The Young modulus of interior coating is 0.1Mpa~50Mpa, and the Young modulus of interior coating is lower, can cushion the stress in the external world that polarization maintaining optical fibre is subject to.Outer coating material can be the coating material of normal temperature work according to different demands, also can be high temperature resistant work coating material; The Young modulus of outer layer coating is 0.3Gpa~1.0Gpa, and the Young modulus of outer layer coating is higher, can form rigid structure, and then bears the extraneous stress that produces, and reduces polarization maintaining optical fibre and is subject to extraneous interference.

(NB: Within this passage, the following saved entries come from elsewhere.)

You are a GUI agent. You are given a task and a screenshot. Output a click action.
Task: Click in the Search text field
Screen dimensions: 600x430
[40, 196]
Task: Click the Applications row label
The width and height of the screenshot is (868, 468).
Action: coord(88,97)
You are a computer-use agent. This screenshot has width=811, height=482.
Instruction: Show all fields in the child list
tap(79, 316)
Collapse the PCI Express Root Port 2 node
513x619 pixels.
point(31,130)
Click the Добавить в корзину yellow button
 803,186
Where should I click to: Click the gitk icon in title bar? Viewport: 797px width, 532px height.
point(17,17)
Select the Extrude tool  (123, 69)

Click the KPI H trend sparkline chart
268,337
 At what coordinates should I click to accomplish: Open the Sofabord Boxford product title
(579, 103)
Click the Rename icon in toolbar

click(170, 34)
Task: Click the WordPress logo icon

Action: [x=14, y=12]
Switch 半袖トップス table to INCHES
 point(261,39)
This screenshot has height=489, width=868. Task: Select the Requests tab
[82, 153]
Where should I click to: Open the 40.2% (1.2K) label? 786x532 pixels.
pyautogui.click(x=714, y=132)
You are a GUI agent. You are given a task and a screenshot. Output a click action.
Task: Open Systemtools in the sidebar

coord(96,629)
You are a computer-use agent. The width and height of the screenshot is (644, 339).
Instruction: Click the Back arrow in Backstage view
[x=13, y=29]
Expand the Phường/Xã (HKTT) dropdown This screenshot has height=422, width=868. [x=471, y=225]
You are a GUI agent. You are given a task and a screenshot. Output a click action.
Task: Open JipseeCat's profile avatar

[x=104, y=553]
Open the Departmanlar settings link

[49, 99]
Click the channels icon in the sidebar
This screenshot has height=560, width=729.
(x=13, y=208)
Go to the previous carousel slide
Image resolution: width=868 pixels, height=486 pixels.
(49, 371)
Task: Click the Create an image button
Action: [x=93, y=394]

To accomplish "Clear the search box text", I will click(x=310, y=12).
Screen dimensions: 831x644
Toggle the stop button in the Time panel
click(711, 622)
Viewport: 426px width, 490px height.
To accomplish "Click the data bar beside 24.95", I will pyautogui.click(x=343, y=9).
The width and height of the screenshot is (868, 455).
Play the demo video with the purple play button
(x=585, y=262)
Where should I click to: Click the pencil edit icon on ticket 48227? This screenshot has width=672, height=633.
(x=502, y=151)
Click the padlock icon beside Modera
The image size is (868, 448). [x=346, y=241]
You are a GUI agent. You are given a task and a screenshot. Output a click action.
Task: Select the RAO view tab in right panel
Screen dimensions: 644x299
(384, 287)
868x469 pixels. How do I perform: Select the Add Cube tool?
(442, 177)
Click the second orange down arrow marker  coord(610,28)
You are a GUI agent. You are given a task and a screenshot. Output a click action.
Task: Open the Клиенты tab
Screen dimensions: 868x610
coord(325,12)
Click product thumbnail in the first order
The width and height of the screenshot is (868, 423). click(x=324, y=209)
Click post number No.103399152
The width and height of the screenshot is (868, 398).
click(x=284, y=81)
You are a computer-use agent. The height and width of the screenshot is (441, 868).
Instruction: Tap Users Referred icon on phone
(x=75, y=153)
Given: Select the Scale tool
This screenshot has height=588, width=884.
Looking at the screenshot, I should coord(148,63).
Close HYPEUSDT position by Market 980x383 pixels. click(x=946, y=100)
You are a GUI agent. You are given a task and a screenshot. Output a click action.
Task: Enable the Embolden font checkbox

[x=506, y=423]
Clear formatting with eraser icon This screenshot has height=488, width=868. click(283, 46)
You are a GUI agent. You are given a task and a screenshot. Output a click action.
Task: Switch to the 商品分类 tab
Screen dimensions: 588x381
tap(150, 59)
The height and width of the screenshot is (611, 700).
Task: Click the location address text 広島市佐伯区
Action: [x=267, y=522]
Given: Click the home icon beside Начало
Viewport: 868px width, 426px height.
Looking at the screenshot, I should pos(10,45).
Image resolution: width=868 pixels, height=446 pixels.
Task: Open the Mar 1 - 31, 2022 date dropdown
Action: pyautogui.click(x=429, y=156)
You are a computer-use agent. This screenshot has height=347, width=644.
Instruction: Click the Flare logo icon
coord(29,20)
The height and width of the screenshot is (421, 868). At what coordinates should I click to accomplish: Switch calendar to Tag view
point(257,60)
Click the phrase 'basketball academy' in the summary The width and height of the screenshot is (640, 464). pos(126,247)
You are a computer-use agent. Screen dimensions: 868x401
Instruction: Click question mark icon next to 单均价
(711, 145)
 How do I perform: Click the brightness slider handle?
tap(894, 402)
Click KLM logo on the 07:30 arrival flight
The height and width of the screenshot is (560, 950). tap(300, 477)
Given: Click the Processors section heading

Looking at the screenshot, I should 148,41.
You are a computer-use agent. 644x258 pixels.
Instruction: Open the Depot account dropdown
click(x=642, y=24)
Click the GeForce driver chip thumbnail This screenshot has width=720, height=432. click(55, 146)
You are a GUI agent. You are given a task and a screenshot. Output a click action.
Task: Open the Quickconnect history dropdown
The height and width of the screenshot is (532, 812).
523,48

Below by three specific embodiments the present invention is specifically described.
Embodiment 1: the radius of quartzy covering 1 is 40um.
The using plasma chemical vapour deposition technique is made plug in conjunction with the sleeve pipe legal system, and plug comprisessandwich layer 2, the secondquartzy covering ring 3 and the 3rd quartzy coveringring 5; Put sleeve pipe in the plug outside, form solid bar 6, sleeve pipe forms quartzy covering 1.Axially offer two stress through holes on solid bar 6, described stress through hole is alongsandwich layer 2 Central Symmetry settings, adopts diamond head when offering the stress through hole, and in conjunction with machinery location, infrared induction location and electronic-controlled.
The stress rods 7 of two boron-dopings is made in the boron-doping in silicon dioxide of using plasma method, and the homogeneity of the stress rods 7 that the using plasma method is made is better.The surface of stress rods 7 is processed, make the external diameter of stress rods 7 less than aperture 0.1 mm of stress through hole, each stress rods 7 is combined with a stress through hole forms stress opal 4.With the top (head end) of each stress through hole on the solid bar 6 tail pipe 8 that continues, tail pipe 8 is made by quartz; Solid bar 6 and tail pipe 8 meltings are integrated.Solid bar 6 bottoms (tail end) are drawn intocone end 9 at lathe, in order to draw polarization maintaining optical fibre.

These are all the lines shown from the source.